Why the nutrients in ragi are easily absorbable?
Our body needs vitamin D to absorb calcium from food. Along with calcium there is also vitamin D in ragi, hence calcium from this little grain is absorbed better.
During the soaking and sprouting process, the levels of vitamin C increase, which helps to absorb iron content as well.
Why ragi is sprouted?
sprouting increases the overall nutritional values.
sprouted flour is easily digestible on sensitive tummies. It is highly recommended to use sprouted ragi flour for babies and toddlers.
Is sprouting ragi easy?
Sprouting might have been easy for some lucky folks. I have seen people sprouting them so easily hanging them in a window sill or just leaving them in a colander. But it isn’t easy always and they may not sprout at all. We have been successfully sprouting them by tying in a cloth and then moving it to a dark place.
Why did my ragi not sprout?
Finger millet is either from the recent harvest under 3 months old or is a very old stock or aged grains.
They do not sprout if not soaked enough.
Could be due to climatic conditions.
Note that wet season or rainy season may not be the right time to sprout and make the flour. finger millets tend to turn moldy especially in places like Bangalore during the wet season.
How to sprout ragi and make ragi flour or powder.
For best results follow the step-by-step photos above the recipe card
Ingredients (US cup = 240ml )
- 1 kg ragi / finger millet
- water as needed
- Ensure millets are clean without any stones or debris. Wash them thoroughly under running water several times.

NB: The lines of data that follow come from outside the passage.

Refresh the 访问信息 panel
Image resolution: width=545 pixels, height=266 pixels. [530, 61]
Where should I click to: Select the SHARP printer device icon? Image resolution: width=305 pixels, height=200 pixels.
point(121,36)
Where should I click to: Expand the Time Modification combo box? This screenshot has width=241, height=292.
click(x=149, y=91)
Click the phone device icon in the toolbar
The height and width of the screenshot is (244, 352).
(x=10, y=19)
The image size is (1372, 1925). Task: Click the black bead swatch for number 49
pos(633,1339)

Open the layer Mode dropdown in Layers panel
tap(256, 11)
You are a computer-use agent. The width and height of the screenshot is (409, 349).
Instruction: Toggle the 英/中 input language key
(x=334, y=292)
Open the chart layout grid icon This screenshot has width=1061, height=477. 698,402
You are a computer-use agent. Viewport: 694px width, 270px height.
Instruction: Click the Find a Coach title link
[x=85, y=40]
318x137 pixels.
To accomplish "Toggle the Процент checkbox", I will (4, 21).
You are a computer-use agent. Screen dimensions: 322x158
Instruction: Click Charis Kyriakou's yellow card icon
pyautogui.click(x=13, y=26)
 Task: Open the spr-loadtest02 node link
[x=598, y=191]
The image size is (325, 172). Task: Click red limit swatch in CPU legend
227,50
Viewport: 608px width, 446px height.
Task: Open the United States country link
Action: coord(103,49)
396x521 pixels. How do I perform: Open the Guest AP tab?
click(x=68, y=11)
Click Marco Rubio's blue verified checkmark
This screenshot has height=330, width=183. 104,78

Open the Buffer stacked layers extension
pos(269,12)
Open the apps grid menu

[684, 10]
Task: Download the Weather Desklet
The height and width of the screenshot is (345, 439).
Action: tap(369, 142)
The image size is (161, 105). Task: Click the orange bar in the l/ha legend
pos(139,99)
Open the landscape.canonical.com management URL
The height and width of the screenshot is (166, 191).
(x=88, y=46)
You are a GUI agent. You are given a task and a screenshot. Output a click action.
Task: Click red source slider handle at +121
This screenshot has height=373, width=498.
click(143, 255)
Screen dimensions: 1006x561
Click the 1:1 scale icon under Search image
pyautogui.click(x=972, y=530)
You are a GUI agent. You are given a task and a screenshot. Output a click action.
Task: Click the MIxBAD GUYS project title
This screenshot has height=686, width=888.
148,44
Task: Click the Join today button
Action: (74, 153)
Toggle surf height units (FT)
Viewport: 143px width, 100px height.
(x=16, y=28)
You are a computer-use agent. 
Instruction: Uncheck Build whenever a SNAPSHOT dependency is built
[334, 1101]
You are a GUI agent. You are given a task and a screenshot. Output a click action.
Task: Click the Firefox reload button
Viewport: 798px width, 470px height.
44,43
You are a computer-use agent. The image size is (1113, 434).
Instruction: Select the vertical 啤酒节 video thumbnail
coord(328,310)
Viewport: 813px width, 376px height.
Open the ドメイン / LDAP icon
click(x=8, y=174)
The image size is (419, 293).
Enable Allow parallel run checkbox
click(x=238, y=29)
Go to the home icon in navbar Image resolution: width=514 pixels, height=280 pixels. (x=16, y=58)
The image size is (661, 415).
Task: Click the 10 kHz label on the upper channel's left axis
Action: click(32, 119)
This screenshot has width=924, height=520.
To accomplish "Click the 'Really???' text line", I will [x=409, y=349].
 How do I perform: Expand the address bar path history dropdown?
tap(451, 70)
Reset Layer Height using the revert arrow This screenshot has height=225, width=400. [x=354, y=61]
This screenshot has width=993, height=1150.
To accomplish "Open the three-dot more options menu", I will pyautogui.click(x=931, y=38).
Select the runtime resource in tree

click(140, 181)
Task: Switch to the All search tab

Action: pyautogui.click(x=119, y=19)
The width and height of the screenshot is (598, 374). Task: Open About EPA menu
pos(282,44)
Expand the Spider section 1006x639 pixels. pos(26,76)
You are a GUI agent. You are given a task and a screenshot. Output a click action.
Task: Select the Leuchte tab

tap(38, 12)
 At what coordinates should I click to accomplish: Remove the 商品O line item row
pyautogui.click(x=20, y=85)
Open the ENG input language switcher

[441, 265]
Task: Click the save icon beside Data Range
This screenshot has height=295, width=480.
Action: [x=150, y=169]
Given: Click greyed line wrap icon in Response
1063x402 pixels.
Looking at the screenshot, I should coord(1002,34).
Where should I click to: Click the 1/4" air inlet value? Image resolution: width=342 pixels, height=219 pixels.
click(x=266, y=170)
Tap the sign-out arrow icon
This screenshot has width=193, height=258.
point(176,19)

- Soak them in clear water for about 24 hours. Use a large pot to soak them well. Do not cover the pot, just tie a muslin cloth on the rim. This helps the grains not to turn moldy and smelly since air is circulated through the cloth. Place the pot in a good ventilated place like a window sill or in the veranda. Change the water every 8 hours.
- Rinse them well again. Drain them to a colander.
- Transfer to a washed sun dried clean cotton cloth. A white cloth is best. If using colored cloth make sure it doesn’t release any dye or color.
- Bring together all edges, make a very tight knot. The pack should look tight, this helps them to sprout well. Refer the picture above.
- Keep it in a steel pot. Cover partially and move it to a dark place for about 20 to 24 hours.
- They can sprout anywhere from an inch to 1 ½ inches long depending on climate and the quality of grains.
- Open the knot and loosen them, spread on a dry cloth.
There are 2 ways of dehydrating sprouted ragi
- one is to dry them in shade for 2 to 3 days in an airy place like a veranda. You will have to keep them inside the house uncovered in the night. This method needs no roasting, the sprouts turn crunchy by the end of second day during the hot days. Second method is to dry roast them on a tawa on a medium flame till they turn crunchy.
How to make ragi powder.
- If making for babies, making the flour at home is highly recommended. Refrigerate the roasted or dehydrated sprouts for about 2 hours and powder them in a blender jar in batches. Refrigerating helps to powder them well without the blender getting heated.
- You can send it to a flour mill as well. You can mill half a kg of rice first and then add finger millet to the mill. Collect the rice flour in a separate pot. Use a different pot to collect the ragi flour. This helps to prevent other flours (like wheat flour) from the mill getting mixed with finger millet flour. Since rice flour is safe for babies, even if it gets mixed its fine.
- flour is sieved usually to remove coarse particles. Some folks even sieve it using a thin muslin cloth, if the flour is for babies under 6 to 8 months. Sieving through a muslin cloth also helps to remove hard fiber particles which may cause stomach upset or throat irritation in few babies. But again this needs a lot of patience. You have a elder person like MIL or Mother at home to help you, then you can go for it.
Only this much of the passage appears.